EXERCISE REQUIREMENTS =
In the records that follow, find each line with "computer" and pull it out.
- Opening Delimiter -
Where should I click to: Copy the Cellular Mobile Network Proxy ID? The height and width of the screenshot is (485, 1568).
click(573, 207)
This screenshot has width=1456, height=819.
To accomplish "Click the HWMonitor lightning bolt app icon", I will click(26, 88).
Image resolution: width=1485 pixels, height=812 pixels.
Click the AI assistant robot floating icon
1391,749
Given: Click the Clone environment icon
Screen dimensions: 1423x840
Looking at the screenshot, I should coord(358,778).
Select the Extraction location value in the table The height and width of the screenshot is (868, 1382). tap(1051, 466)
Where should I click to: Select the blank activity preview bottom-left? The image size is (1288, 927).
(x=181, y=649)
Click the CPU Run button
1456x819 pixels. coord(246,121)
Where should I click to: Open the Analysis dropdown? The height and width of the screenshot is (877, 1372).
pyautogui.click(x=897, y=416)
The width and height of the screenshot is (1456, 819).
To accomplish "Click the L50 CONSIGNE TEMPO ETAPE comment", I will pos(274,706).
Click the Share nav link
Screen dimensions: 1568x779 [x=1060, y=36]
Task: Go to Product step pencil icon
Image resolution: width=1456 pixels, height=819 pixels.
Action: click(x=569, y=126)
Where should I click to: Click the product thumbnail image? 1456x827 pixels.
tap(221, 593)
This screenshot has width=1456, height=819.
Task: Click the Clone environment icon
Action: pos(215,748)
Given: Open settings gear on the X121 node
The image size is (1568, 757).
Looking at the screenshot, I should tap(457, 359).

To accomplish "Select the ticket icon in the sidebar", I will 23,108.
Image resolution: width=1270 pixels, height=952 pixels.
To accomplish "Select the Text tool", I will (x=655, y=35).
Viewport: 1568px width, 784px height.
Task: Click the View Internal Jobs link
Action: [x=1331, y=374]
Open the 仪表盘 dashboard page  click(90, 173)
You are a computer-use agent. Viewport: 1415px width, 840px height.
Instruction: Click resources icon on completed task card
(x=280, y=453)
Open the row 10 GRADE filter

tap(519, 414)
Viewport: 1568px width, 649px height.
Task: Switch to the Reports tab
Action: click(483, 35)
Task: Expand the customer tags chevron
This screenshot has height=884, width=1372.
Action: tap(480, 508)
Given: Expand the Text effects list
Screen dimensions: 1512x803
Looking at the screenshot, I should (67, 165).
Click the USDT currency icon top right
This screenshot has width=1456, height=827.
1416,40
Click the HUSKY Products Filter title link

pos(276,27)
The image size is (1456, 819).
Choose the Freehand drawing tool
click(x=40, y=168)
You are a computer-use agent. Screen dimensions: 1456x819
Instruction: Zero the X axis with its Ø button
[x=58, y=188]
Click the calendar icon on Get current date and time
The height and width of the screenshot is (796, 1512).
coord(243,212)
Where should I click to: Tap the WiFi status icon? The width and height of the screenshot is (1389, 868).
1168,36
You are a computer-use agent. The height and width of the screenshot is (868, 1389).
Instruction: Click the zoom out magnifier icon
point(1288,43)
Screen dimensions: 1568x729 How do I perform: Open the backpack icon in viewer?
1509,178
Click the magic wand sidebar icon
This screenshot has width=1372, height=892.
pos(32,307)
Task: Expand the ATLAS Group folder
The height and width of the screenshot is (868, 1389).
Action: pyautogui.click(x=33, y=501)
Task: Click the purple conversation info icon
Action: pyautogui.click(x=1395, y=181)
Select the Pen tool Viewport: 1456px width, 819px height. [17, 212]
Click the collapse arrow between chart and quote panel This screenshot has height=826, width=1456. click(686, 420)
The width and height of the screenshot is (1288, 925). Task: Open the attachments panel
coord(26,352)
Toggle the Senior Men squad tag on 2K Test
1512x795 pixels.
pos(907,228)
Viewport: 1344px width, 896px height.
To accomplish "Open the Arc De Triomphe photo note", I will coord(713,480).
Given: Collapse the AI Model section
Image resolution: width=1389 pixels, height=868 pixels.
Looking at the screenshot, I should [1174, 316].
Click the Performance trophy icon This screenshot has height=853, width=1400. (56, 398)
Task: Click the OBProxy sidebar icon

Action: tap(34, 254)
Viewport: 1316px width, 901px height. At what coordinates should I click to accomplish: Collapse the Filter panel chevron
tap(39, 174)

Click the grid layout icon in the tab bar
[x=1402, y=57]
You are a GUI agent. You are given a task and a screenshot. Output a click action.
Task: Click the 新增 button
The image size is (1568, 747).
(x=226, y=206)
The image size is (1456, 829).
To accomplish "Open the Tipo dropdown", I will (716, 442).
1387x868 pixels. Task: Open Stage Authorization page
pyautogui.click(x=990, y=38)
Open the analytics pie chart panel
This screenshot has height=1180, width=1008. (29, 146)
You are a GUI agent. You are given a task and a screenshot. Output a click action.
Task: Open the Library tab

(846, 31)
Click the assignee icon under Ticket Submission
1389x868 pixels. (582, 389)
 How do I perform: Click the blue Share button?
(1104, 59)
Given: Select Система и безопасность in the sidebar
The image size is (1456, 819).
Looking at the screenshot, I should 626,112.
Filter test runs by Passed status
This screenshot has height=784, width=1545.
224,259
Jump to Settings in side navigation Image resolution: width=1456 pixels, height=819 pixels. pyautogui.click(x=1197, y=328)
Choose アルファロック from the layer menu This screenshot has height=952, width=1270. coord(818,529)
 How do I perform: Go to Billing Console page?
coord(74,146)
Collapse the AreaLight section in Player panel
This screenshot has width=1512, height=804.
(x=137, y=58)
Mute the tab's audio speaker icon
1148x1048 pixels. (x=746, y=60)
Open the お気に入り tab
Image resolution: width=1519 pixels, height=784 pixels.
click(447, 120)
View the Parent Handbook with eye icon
- Closing Delimiter -
ANSWER FOR THE TASK =
You are a computer-use agent. Viewport: 1415px width, 840px height.
You are a computer-use agent. Screen dimensions: 1456x819
You are a computer-use agent. The height and width of the screenshot is (868, 1389).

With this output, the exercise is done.